Entre otros autores que también dedicaron algún relato de ciencia ficción a la burocracia, citamos a Frank Herbert y The tactful saboteur (1964), en el que se narran las intrigas de un cierto organismo gubernamental dedicado a los actos de sabotaje, en la que sus dirigentes ocupan su tiempo en sabotearse mutuamente, con la supuesta finalidad de mitigar los efectos de una burocracia galáctica en continua expansión. Pese a las posibilidades que el tema ofrece, el relato deriva en algún momento hacia una especie de misticismo de razas cósmicas, lo que estropea la idea original, resta valor al interés de la trama y obstaculiza la narrativa. Si este relato es merecedor de mención, se debe a su autoría, ya que es poco lo que aporta al tema en concreto y a la ciencia ficción en general.  

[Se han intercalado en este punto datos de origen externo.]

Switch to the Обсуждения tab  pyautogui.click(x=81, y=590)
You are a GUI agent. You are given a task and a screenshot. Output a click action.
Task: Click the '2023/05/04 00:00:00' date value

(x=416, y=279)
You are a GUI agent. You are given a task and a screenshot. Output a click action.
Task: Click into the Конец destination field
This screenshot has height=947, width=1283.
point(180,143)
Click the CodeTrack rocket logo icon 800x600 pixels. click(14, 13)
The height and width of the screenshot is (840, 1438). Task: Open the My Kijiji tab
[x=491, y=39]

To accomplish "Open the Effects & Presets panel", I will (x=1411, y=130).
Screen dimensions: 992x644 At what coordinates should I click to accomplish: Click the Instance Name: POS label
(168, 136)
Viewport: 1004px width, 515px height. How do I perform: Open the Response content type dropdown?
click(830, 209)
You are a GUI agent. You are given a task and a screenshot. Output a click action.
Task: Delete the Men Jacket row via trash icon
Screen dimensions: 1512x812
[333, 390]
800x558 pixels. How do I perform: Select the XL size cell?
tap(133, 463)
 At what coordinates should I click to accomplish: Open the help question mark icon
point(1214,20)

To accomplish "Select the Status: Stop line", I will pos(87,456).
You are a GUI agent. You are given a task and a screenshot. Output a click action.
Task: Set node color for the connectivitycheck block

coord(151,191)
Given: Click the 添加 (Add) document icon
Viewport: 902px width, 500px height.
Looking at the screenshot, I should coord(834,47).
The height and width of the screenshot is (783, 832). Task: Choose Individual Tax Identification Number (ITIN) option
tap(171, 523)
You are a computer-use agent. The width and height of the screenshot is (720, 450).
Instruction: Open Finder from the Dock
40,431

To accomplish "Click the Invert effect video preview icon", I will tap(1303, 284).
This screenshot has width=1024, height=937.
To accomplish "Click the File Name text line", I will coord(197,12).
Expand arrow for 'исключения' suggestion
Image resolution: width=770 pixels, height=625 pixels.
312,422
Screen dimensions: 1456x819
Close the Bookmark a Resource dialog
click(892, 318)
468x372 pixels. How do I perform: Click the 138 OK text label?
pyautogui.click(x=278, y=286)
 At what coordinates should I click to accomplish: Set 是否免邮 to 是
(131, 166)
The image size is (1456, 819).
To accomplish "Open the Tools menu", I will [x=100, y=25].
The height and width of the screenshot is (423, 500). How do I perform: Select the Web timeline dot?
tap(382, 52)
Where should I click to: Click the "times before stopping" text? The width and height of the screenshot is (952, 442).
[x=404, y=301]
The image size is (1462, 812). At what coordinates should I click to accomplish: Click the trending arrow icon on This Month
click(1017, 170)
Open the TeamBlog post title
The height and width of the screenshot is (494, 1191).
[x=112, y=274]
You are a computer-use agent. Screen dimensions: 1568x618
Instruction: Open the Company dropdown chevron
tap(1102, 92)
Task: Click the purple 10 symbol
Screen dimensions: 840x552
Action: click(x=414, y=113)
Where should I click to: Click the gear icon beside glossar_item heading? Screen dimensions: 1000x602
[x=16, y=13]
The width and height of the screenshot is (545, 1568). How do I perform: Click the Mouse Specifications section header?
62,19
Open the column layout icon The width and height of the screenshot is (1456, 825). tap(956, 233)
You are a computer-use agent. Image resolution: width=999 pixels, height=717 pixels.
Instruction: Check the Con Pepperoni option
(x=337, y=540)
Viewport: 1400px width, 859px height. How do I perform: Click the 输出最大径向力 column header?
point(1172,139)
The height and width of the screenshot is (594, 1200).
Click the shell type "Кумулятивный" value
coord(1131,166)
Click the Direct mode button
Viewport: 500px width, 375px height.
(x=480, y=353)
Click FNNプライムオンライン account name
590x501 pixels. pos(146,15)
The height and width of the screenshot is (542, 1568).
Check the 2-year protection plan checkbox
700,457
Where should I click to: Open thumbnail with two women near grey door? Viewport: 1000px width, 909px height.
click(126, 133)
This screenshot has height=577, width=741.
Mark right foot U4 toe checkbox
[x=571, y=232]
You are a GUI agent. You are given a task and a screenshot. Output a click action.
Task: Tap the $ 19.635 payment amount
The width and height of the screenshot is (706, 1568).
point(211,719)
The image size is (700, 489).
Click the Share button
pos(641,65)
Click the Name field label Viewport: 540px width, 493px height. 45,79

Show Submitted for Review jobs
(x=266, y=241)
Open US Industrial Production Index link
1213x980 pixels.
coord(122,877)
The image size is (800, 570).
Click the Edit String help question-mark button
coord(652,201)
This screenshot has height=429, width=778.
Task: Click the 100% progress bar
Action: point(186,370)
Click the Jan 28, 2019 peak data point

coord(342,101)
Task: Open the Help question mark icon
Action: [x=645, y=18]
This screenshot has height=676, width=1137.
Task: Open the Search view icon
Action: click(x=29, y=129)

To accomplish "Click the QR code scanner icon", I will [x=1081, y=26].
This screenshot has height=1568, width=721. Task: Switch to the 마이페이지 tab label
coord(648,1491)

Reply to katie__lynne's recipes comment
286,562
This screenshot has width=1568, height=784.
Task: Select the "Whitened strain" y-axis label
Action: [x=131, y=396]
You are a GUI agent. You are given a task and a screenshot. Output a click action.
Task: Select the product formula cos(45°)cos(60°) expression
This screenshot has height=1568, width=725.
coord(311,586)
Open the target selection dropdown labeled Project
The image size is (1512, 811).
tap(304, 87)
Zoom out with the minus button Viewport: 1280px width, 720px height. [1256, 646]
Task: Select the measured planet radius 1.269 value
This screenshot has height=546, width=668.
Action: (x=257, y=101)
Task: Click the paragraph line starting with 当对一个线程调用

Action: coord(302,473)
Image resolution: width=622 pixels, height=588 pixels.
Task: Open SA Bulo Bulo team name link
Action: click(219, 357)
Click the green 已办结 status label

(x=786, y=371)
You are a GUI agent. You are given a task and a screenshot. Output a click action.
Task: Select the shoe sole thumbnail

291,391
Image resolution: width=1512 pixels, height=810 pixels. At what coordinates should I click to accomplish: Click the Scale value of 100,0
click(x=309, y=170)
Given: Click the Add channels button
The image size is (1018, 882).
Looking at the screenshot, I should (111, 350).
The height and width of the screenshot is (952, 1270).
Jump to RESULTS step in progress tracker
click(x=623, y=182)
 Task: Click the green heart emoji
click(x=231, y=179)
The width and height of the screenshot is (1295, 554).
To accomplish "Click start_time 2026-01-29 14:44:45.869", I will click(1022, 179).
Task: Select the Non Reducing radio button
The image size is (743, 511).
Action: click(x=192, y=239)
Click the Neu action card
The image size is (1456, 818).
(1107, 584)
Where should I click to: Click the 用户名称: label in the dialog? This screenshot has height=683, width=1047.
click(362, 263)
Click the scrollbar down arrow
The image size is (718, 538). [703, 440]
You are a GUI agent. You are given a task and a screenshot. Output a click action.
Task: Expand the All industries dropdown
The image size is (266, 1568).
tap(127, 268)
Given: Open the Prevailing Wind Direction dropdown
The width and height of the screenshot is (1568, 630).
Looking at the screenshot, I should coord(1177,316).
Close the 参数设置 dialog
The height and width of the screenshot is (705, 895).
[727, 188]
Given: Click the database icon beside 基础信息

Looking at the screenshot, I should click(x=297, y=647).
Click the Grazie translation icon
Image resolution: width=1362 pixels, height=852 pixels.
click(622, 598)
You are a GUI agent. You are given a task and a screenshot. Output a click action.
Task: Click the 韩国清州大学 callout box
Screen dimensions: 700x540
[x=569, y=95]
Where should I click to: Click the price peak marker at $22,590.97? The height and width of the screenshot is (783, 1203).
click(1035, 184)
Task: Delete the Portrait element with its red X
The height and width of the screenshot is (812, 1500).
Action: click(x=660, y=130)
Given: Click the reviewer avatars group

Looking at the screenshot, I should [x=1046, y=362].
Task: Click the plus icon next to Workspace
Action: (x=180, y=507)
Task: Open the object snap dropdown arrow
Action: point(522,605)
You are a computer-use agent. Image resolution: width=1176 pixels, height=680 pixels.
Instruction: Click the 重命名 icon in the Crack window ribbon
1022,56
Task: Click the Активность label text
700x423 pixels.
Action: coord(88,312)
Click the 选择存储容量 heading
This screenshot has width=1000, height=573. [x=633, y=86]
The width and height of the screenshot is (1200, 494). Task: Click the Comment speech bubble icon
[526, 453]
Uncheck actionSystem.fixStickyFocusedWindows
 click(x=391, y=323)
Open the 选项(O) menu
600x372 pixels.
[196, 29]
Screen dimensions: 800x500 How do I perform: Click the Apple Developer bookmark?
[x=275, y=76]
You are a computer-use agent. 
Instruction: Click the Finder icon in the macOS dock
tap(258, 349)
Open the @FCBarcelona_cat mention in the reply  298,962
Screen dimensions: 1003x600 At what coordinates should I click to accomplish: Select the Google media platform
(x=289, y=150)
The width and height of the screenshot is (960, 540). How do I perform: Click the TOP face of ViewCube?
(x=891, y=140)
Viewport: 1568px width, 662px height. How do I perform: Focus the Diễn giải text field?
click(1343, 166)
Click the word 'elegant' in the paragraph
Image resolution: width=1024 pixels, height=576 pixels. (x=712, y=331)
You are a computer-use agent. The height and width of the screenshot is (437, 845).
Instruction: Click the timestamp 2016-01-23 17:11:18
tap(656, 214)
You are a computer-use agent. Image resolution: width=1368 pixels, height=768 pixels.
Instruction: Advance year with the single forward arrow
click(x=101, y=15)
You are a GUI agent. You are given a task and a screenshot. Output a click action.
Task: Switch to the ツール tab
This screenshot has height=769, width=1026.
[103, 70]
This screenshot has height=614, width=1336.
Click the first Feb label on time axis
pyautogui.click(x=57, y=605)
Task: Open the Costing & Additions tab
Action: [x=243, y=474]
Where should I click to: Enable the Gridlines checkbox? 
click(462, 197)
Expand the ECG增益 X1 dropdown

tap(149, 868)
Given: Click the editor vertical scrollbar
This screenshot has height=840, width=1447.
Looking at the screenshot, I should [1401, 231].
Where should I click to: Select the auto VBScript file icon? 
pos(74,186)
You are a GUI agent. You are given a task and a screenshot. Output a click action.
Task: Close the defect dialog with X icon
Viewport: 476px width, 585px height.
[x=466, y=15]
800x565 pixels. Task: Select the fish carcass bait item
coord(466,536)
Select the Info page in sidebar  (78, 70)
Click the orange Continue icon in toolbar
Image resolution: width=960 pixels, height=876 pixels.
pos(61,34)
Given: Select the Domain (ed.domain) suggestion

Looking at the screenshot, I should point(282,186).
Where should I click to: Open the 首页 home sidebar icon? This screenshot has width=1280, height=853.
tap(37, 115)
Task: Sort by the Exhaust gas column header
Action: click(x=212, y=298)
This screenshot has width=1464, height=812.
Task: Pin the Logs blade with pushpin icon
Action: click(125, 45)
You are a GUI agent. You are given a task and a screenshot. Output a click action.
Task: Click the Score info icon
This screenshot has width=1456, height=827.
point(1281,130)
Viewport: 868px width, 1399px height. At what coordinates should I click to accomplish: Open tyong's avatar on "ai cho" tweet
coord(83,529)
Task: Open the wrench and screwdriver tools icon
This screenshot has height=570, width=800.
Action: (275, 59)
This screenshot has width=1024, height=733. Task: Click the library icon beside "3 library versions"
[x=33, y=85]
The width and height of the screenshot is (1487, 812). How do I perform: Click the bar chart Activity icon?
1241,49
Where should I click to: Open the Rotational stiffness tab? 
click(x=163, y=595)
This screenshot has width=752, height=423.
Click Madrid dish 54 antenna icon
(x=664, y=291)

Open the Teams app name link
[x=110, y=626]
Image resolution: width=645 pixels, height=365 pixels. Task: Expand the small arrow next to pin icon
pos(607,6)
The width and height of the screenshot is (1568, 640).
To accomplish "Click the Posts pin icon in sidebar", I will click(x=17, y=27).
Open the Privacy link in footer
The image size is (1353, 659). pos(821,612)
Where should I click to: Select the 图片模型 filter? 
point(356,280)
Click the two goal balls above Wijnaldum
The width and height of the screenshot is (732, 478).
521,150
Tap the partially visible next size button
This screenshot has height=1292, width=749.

En lo que puede considerarse un homenaje al absurdo, siguiendo la estela de autores teatrales como Ionesco, destacamos la novela Guía del autoestopista galáctico (1979), en la que Douglas Adams despliega una inesperada gracia y acierto, al combinar una sátira sobre las tropelías burocráticas con la incomprensible mentalidad de los Vogon, una raza extraterrestre que forma parte del llamado Servicio Civil Galáctico, una especie de organismo de obras públicas. La Tierra es una notoria víctima de este estamento administrativo, al ser destruida por suponer un obstáculo para la construcción de una "autopista" galáctica. Los Vogon justifican su inesperada acción (para los humanos) declarando que los planes de demolición habían sido oportunamente puestos a disposición pública en una oficina local de Alpha Centauri, a cuatro años-luz de la Tierra. En lo que se refiere a la imposibilidad de los humanos para acceder a tal información, los Vogon se excusan alegando que dicha contingencia no está contemplada en la normativa, y que avisar directamente a los afectados no corresponde a sus atribuciones inmediatas. Las escenas grotescas se suceden tanto a lo largo de esta novela como de sus continuaciones, aunque debe decirse que las secuelas no llegan al nivel de humor de la primera entrega.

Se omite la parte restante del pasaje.